**Action item**. Range to reproduce from the entries below: the line with "Search (855, 73)", the line with "Data Policy (746, 1090)", and every line in between. Give them exactly and give nothing else.

**Material for the task**.
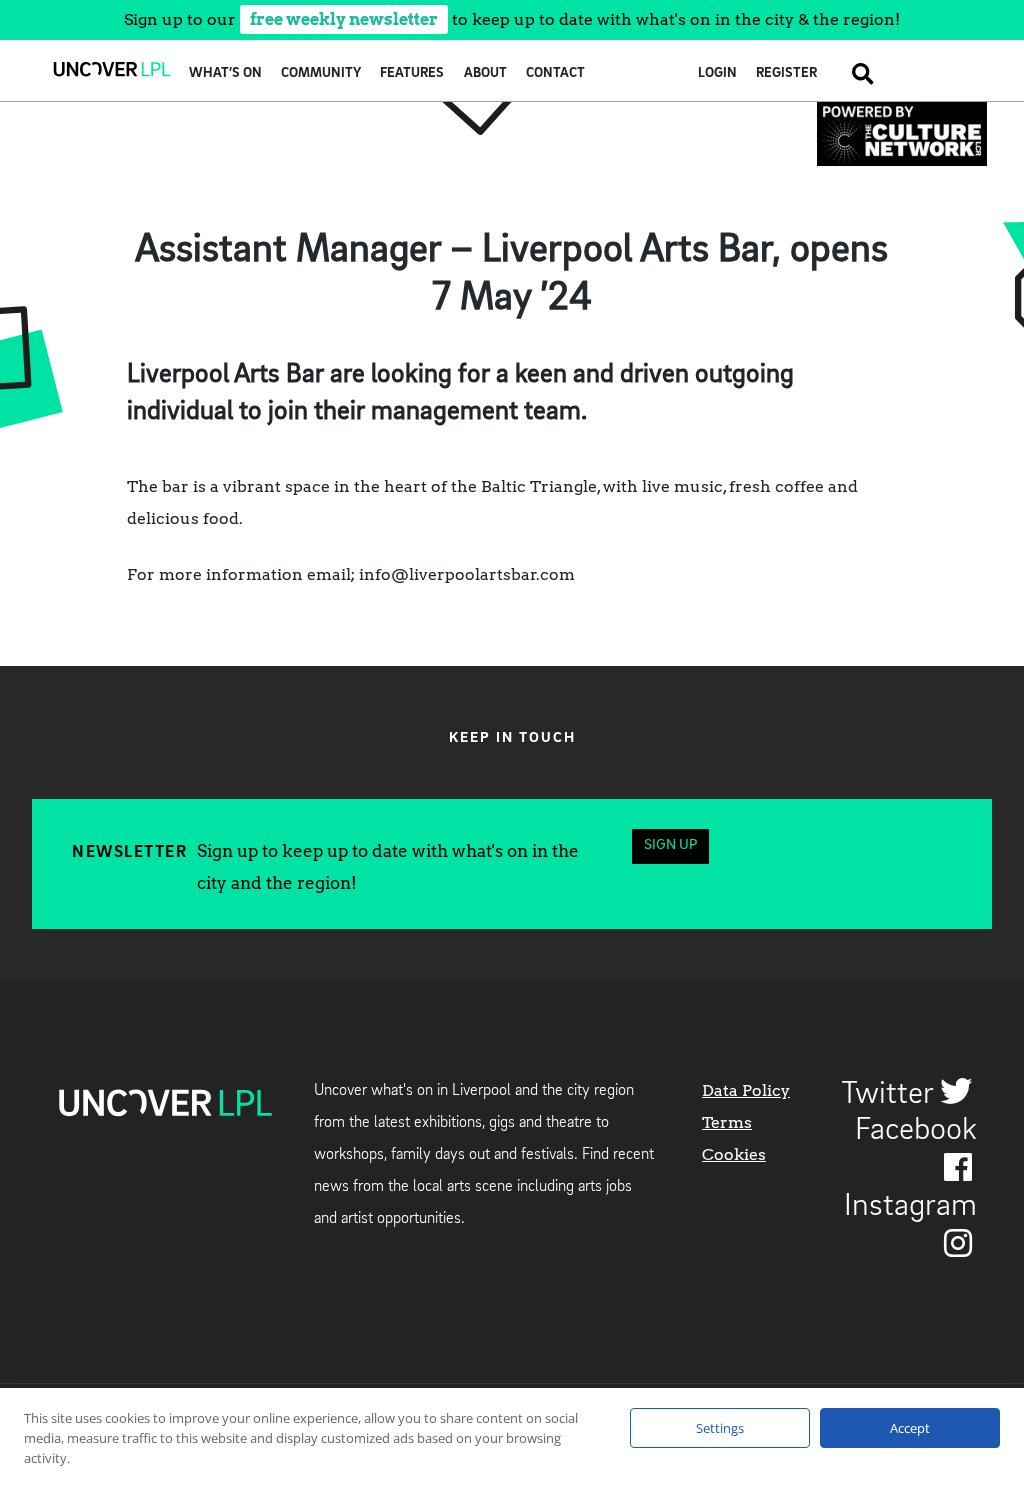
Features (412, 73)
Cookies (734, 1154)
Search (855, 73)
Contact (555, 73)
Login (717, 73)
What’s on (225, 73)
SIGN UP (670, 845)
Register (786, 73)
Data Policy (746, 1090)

---

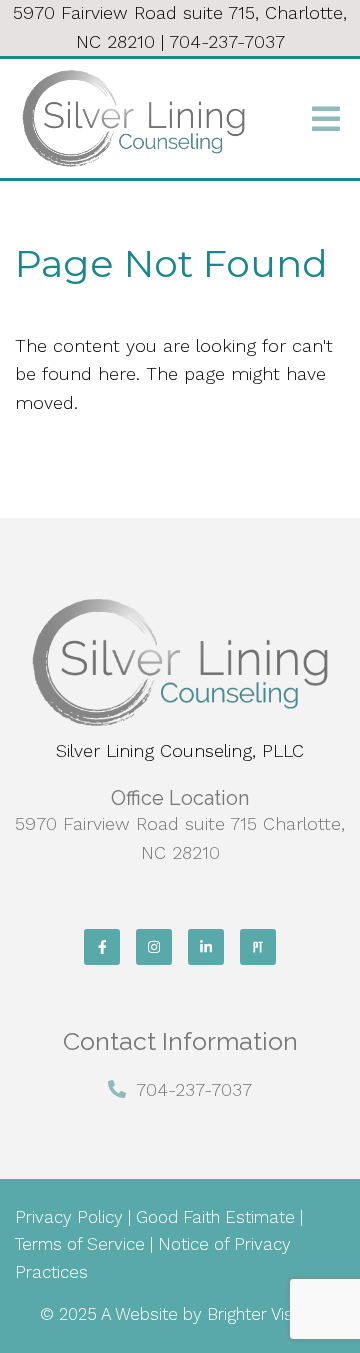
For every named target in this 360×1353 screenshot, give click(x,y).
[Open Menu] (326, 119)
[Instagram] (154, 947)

**Finished exercise**.
Search (855, 73)
Contact (555, 73)
Login (717, 73)
What’s on (225, 73)
SIGN UP (670, 845)
Register (786, 73)
Data Policy (746, 1090)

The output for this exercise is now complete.